Bashkim tried to be quiet when he came in early the next morning. He cracked open the door, saw me there, and went back out into the kitchen to take off his shoes and pants. Then he lay down next to me without touching me, didn’t even grab a blanket even though it was freezing in the room. I was awake for all of it, but I didn’t say anything. When his breathing got deep and heavy, which meant he was asleep, I checked my watch and saw that it was time for me to get up, and I tried to return the favor by being as quiet as I could be, feeling blindly around for my shoes and pants, which I didn’t remember taking off. His breathing halted for a second and then returned to normal, so I knew that he woke up despite my tiptoeing around, but he didn’t bother trying to find anything to say, either. I tried to ignore the feeling I had, or convince myself that I was confusing it with another, more suitable feeling, but there was no denying it: I felt glad.

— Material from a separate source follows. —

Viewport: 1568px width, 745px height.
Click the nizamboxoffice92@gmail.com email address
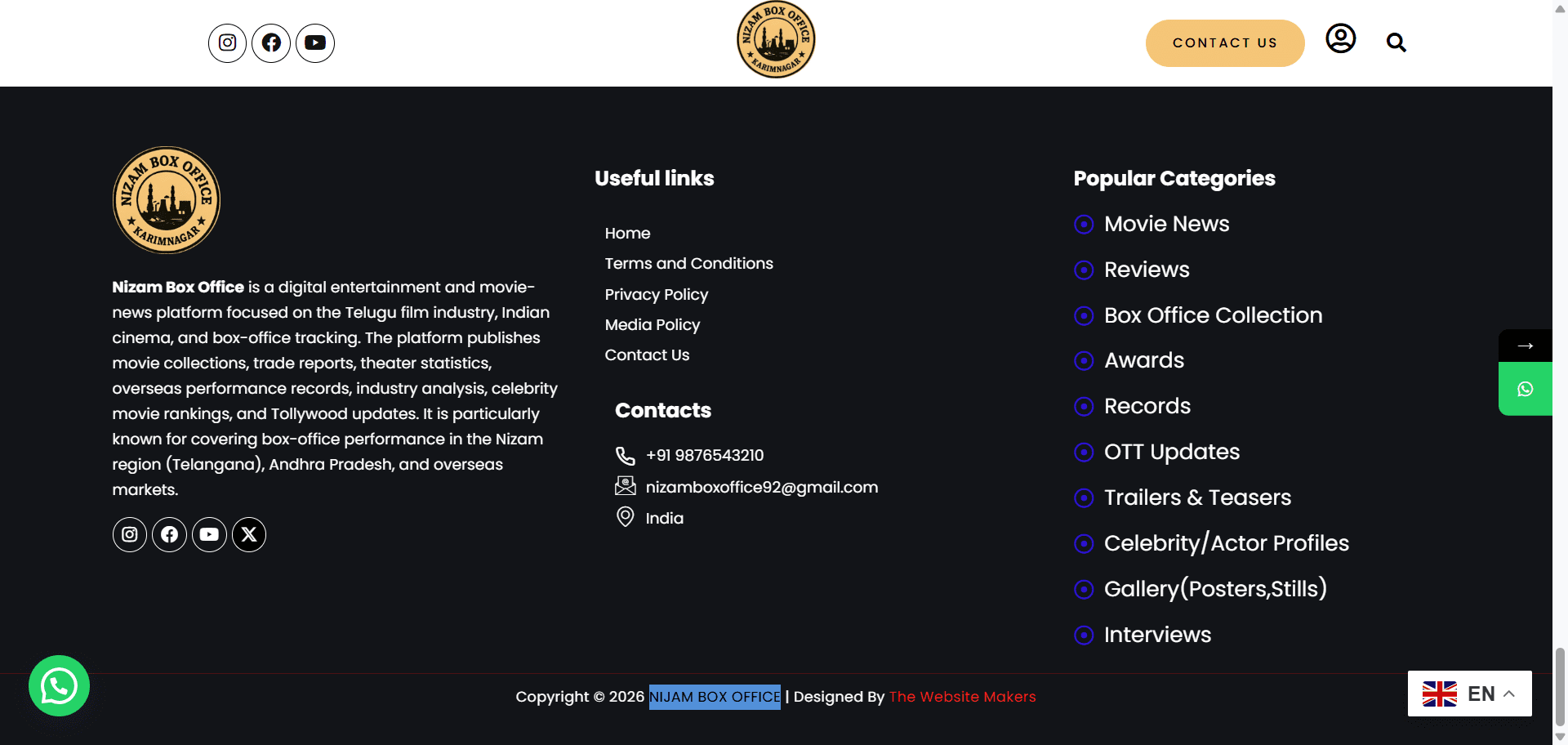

And I felt sorry, sorry for being away all this time, sorry for making him so mad back at the diner. I’d been waiting and waiting to hear sorry from him but instead it got trapped inside of me and it was what I felt above all things, more than love, more than anger. Shit, I thought, because it meant I was still tethered to him. I had an obligation to see it through until I was not sorry, and I wondered if that was what responsibility to other people was all about, sticking around until you made up to them whatever it was you fucked up to begin with. I touched my belly, and the girls at work were right: I was huge, and I was tethered to this baby, literally of course, what with the umbilical cord and all, but also because I already had a lifetime of making up to do before she was even born.